- А тебе не кажется, что мы делаем слишком много скидок для него? Я понимаю, что он не профессионал, но…
- Белла, он как раз профессионал, - чуть с нажимом произносит последнее слово. - Как-то вы все очень легко об этом забыли.
Да. Забыли. Мы все стараемся рассматривать зловещую “Ватханарию” всего лишь как обычное выступление, потому что так легче. Репетировать, постоянно думая, что сама себе сколачиваешь эшафот, просто невозможно - вот мозг и вытесняет ненужные мысли.
- Ты видел, что он может?
- Испытал на себе.
- И… и как?
- Как видишь, - он обводит себя взглядом. Не понимаю… - Есть время на долгую слезливую историю?

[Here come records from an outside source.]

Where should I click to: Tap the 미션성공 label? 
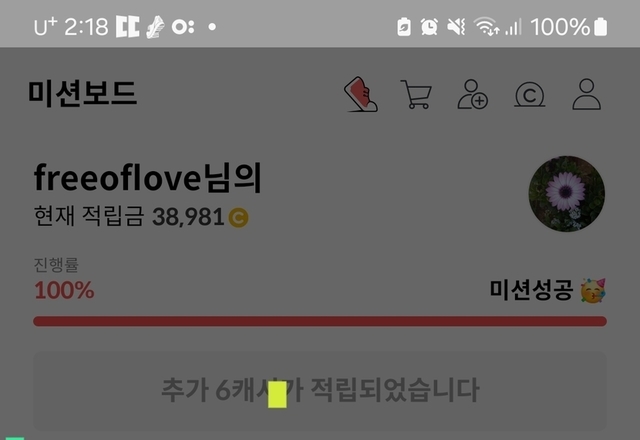pyautogui.click(x=531, y=290)
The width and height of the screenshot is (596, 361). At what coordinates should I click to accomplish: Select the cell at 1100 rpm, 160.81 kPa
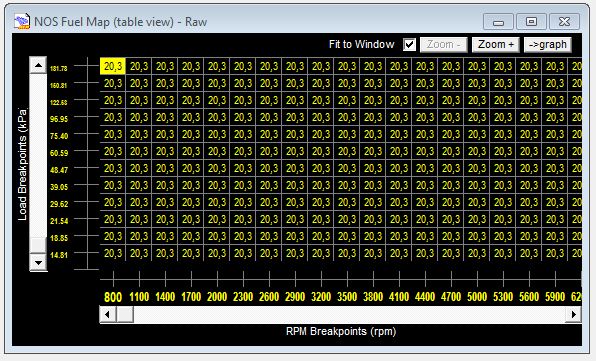tap(139, 83)
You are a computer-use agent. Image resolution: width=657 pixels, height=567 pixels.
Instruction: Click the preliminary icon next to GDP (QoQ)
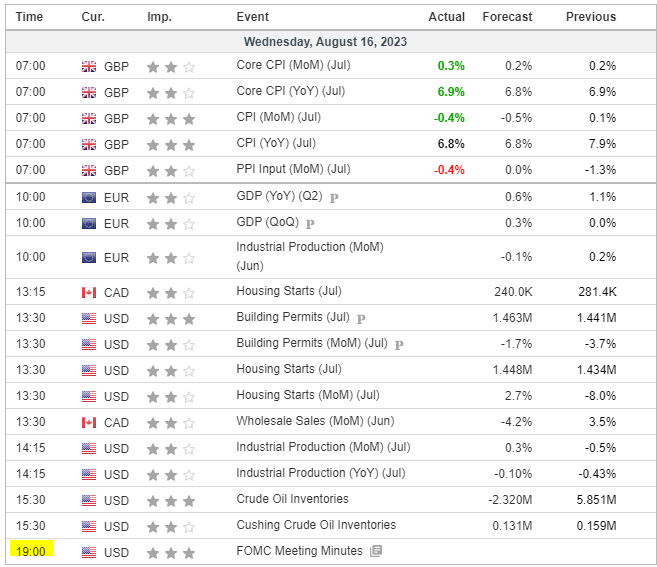click(x=310, y=224)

Киваю и усаживаюсь на колченогую табуретку, приготовившись слушать. Сегодня я не занята. На дворе лето, сезон не начался, и представления дают далеко не каждый вечер.
- Короче, тебе наверняка говорили, что у меня с сердцем не все в порядке, - снова киваю. - Это не совсем так. При рождении сердце у меня было нормальное, просто справа, зато легкие - с самого начала больные в хлам. Из пневмоний и насморков не вылезал, бронхит был - на зависть всем курильщикам. Сердцу жутко не хватало кислорода, и оно начало пошаливать; к семнадцати годам я был вполне типичным сердечником - весь серый, с синими губами, пальцы были, как улиткины рожки,* ста метров без отдыха пройти не мог…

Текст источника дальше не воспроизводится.